「見てください、ハッサム殿。
 閣下と薔薇と干物爺が、楽しそうに描かれていますよ」

 白い法衣の人の笑みに邪気は一切ない。
 悪意を持ったことなど一度もないと言ってもおかしくないほどキレイな顔立ちをしている。

だが……。

「…………。

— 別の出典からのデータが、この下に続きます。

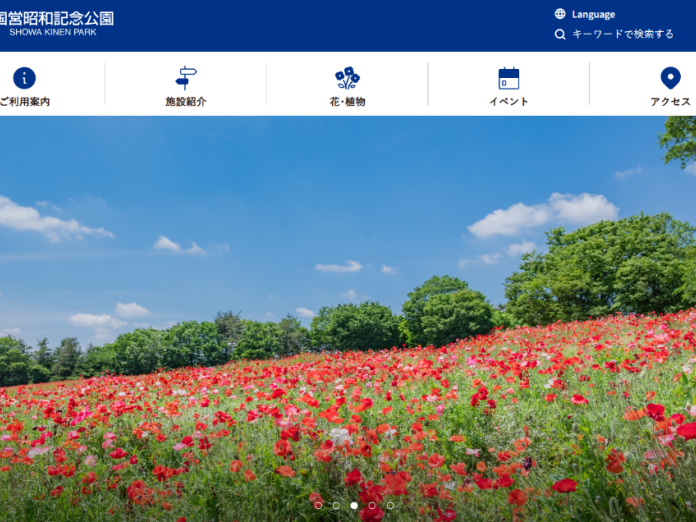Click the flower icon for 花・植物

click(347, 78)

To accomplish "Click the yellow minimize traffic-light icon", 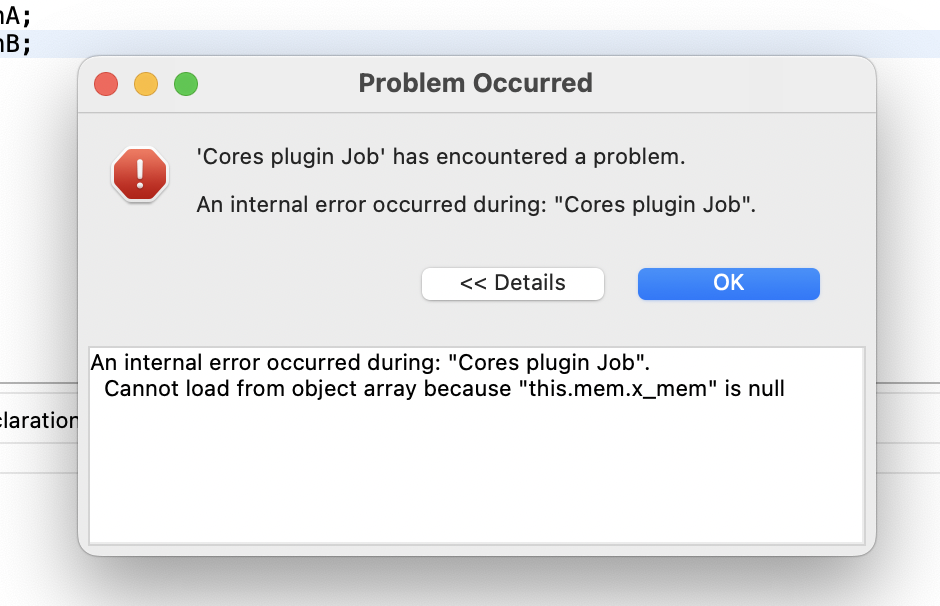I will [x=146, y=84].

フィー殿」
「はい、何でしょう?」
「あいかわらず、仲が悪いですな」

 白い法衣の人は大きな目をまん丸にして「まさか」と否定した。
「ドナナ殿と僕は院時代からのお友だちです。
 仲が悪いなんてこと、ありませんよ」
「……………………」
 爺などと言った口がいうことではなかった。

 黒衣の魔導士は知っている。
 二人の仲が最悪に悪かったことを。
 当時の大魔導師の側近衆が全員集まって仲を取り持とうとしたくらいに悪かった。



 黒衣の魔導士は静かに溜め息をついた。
 今さらこの人に何を言っても無駄だと、思い出した。

 黒衣の魔導士の暗鬱な気分など気づかない振りで、白い法衣の人は笑って言った。
「ドナナ殿、あなたのお弟子さんは心配性ですねぇ」
「……………………」



 あぁ、師よ。
 あなたのご友人はいつまでお元気なのでしょうか……?



 黒衣の魔導士は絵の隅に描かれた師匠の姿に向かってぼやいた。